#### Problem details:
All entries are to be transcribed verbatim, but images are not carried over.
==========
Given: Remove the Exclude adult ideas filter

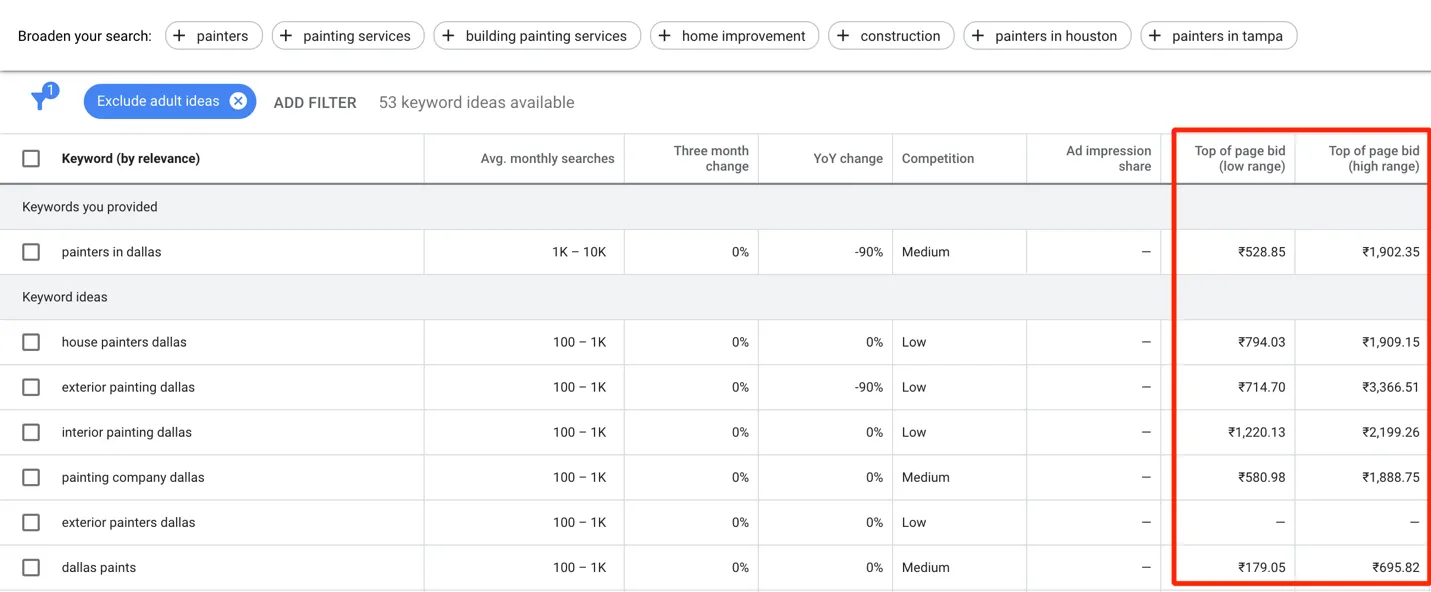Looking at the screenshot, I should pos(238,101).
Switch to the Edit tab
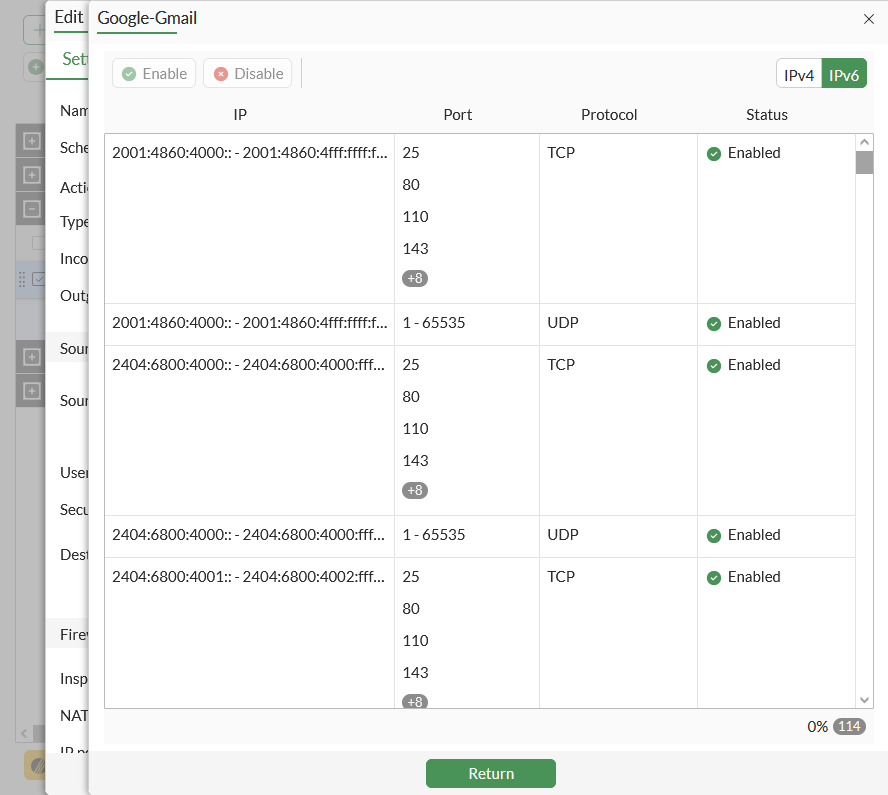The height and width of the screenshot is (795, 888). tap(68, 17)
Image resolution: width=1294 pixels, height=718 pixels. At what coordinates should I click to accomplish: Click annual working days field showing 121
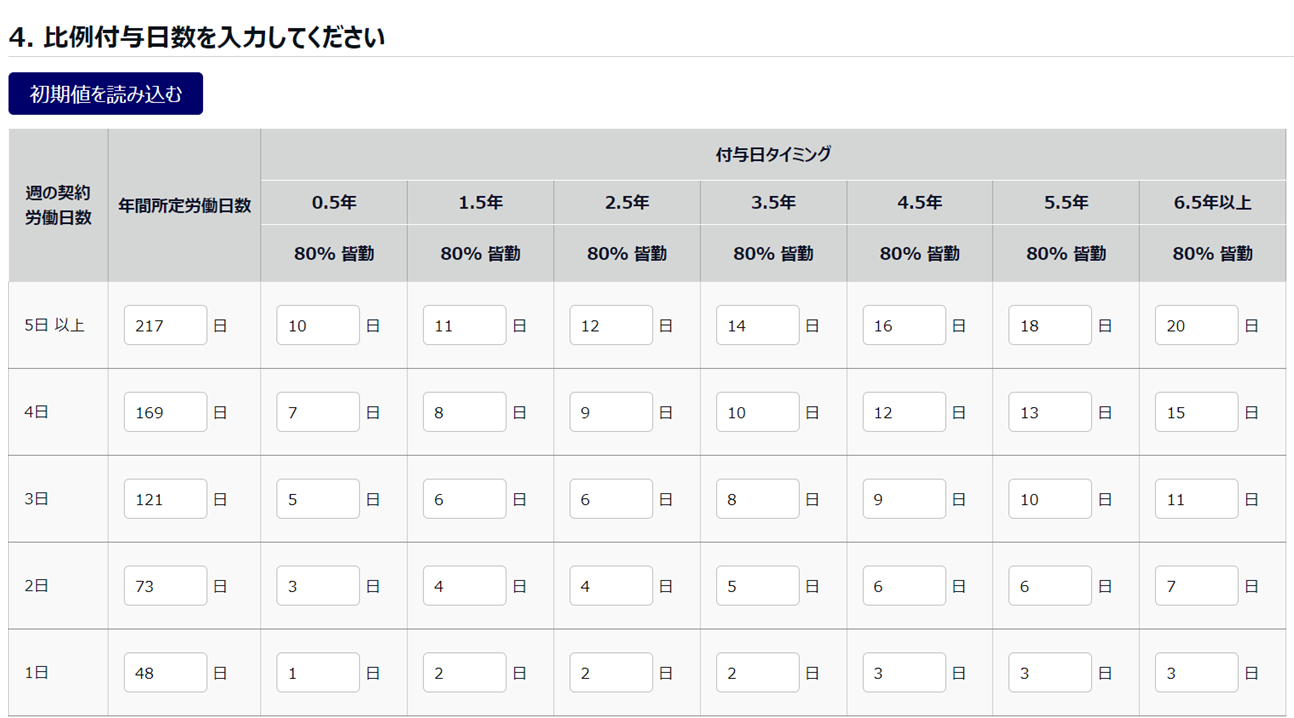(166, 499)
==========
#### Expected answer:
Given: Remove the Exclude adult ideas filter

Looking at the screenshot, I should pos(238,101).
Switch to the Edit tab
The height and width of the screenshot is (795, 888). tap(68, 17)
Image resolution: width=1294 pixels, height=718 pixels. At what coordinates should I click to accomplish: Click annual working days field showing 121
(166, 499)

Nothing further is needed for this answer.